OPDRACHTEN
A. Leg in één tot drie zinnen uit waarom een woonruimte volgens het tekstfragment als onzelfstandig geldt.
B. Schrijf uit het tekstfragment letterlijk de tekst over van "Huishouden: een verzameling" tot en met "en onderlinge verbondenheid.".

-------- TEKSTFRAGMENT --------

Artikel 1 Begripsbepalingen

In deze beleidsregel wordt verstaan onder:

  • a.

    Onzelfstandige woonruimte: woonruimte die niet door een persoon of een huishouden kan worden bewoond, zonder daarbij afhankelijk te zijn van wezenlijke voorzieningen buiten die woonruimte, die gedeeld worden met anderen, zoals een keuken, toilet, badkamer, etc.

  • b.

    Huishouden: een verzameling van één of meer personen die een zelfstandige huishouding voeren, waarbij sprake is van continuïteit in samenstelling en onderlinge verbondenheid.

  • c.

    Woning: gebouw of een gedeelte daarvan, bestaande uit een complex van ruimten, uitsluitend bedoeld voor de huisvesting van één afzonderlijk huishouden.

  • d.

    Logiespand: gebouw of deel van een gebouw waarin onzelfstandige woonruimte wordt verleend aan meer dan één huishouden, naast de eventuele hoofdbewoner (eigenaar/huurder).

-------- AANGELEVERDE GEGEVENS --------

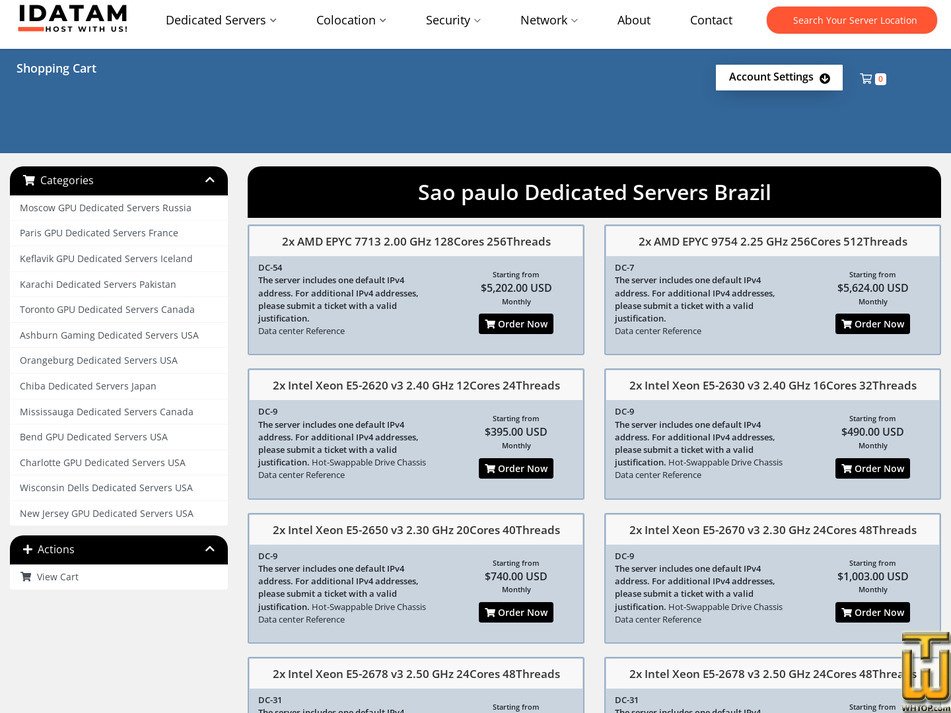Select Toronto GPU Dedicated Servers Canada category
This screenshot has height=713, width=951.
click(107, 310)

--------

ANTWOORDEN HIERONDER
A. Een woonruimte geldt als onzelfstandig wanneer een persoon of een huishouden er niet kan wonen zonder afhankelijk te zijn van wezenlijke voorzieningen buiten die woonruimte. Die voorzieningen, zoals een keuken, toilet of badkamer, worden met anderen gedeeld.

B.
Huishouden: een verzameling van één of meer personen die een zelfstandige huishouding voeren, waarbij sprake is van continuïteit in samenstelling en onderlinge verbondenheid.